Pre-trade processing is a key part of the trade lifecycle. It can involve a large number of steps and processes, from credit assessment, compliance checking, capital allocation, liquidity assessment, as well as the actual trade negotiation, or order routing, trade affirmation and confirmation.

Recent studies have shown that incorrect trade booking is a primary source of settlement failure. Common processing and functionality in the pre-trade cycle will enhance market efficiency, reduce costs and facilitate compliance with downstream regulatory obligations such as accurate transaction reporting.

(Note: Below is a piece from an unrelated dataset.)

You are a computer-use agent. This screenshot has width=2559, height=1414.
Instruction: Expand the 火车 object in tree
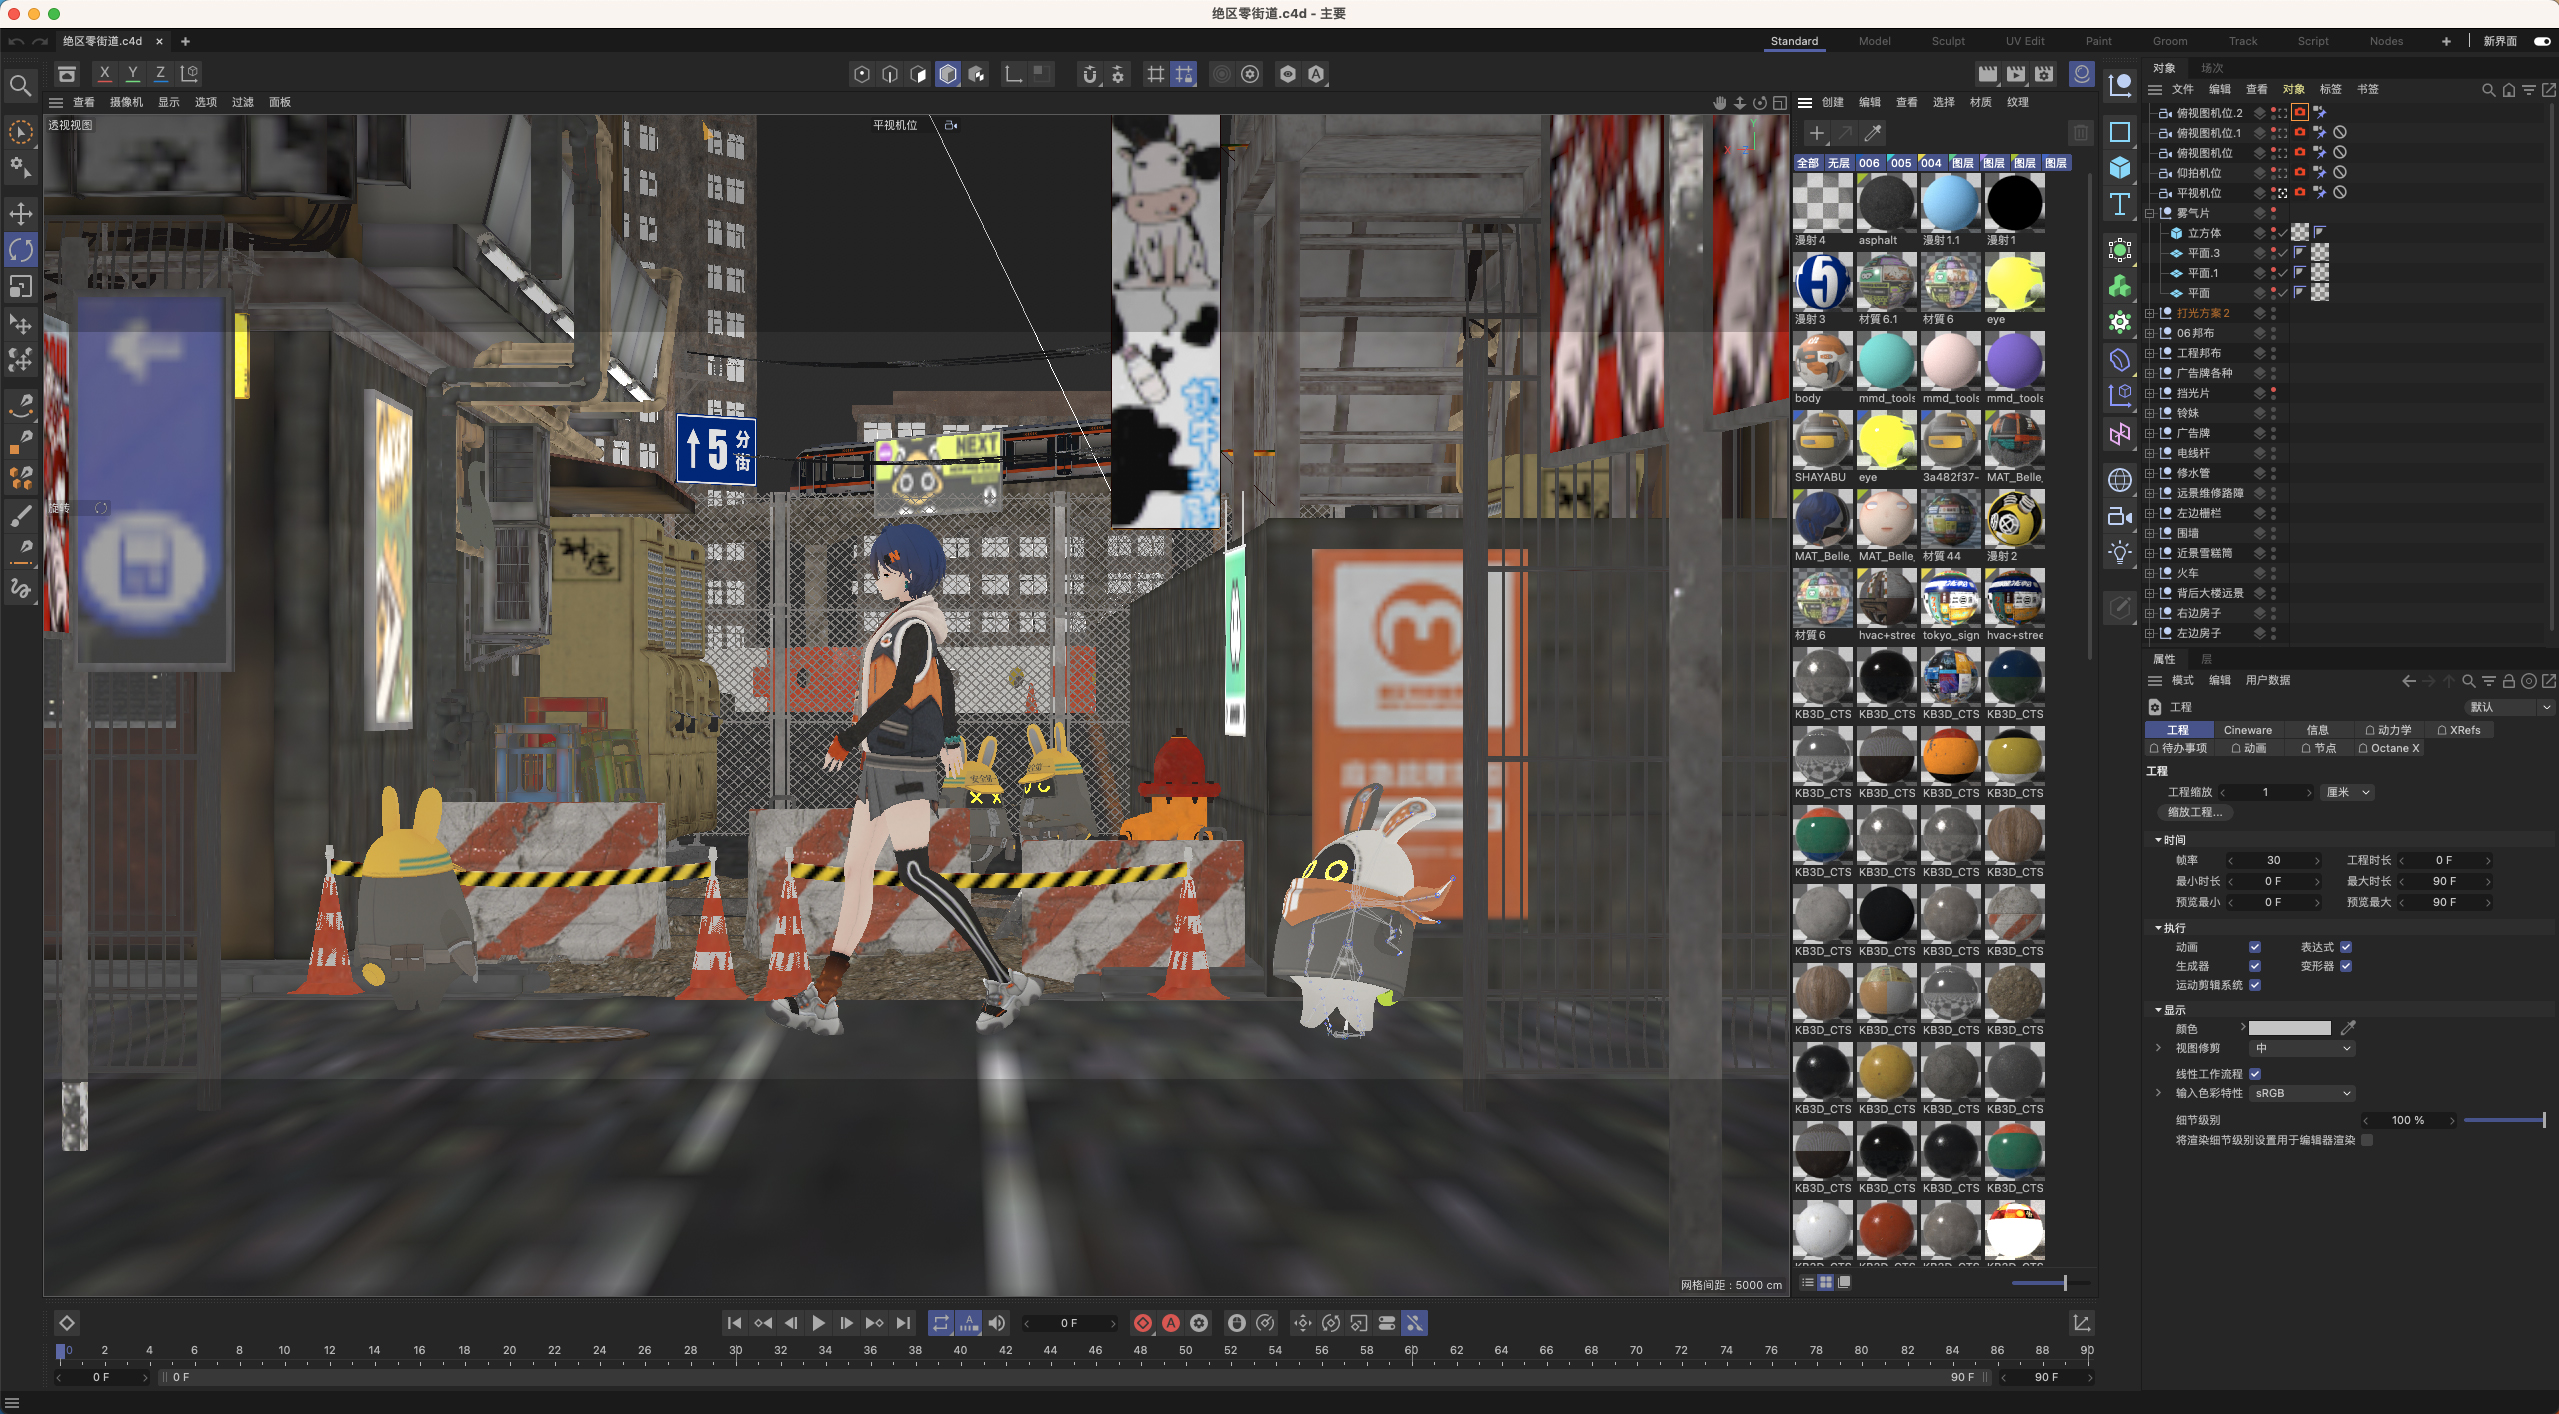2150,573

The CDM was originally developed to alleviate post-trade issues. It is clear however, that the CDM could equally be used to alleviate many of the problems occurring during pre-trade processing, which in turn can prevent those post-trade issues which are actually caused by sub-optimal pre-trade processing. The CDM not only provides workflows that can be used for trade execution, but also provides definitions for initial discovery and distribution of asset availability vis-á-vis broker demands. The use of the CDM in the pre- and post-trade workflow results in the standardisation of the full trade lifecycle starting from trade inception through to transaction reporting and ongoing collateral management.

Figure 1: Workflow of a typical securities lending trade negotiation.

Firms are now using these definitions in production, proving that the CDM is not restricted to post trade. It is a true end-to-end standard that can be used across the industry. As recent market outages have taught us, the use of common standards for pre- and post-trade functions enhance an institution’s resilience during severe market disruption by enabling firms to more effectively redeploy functionality to other solutions and/or providers that use the same standard.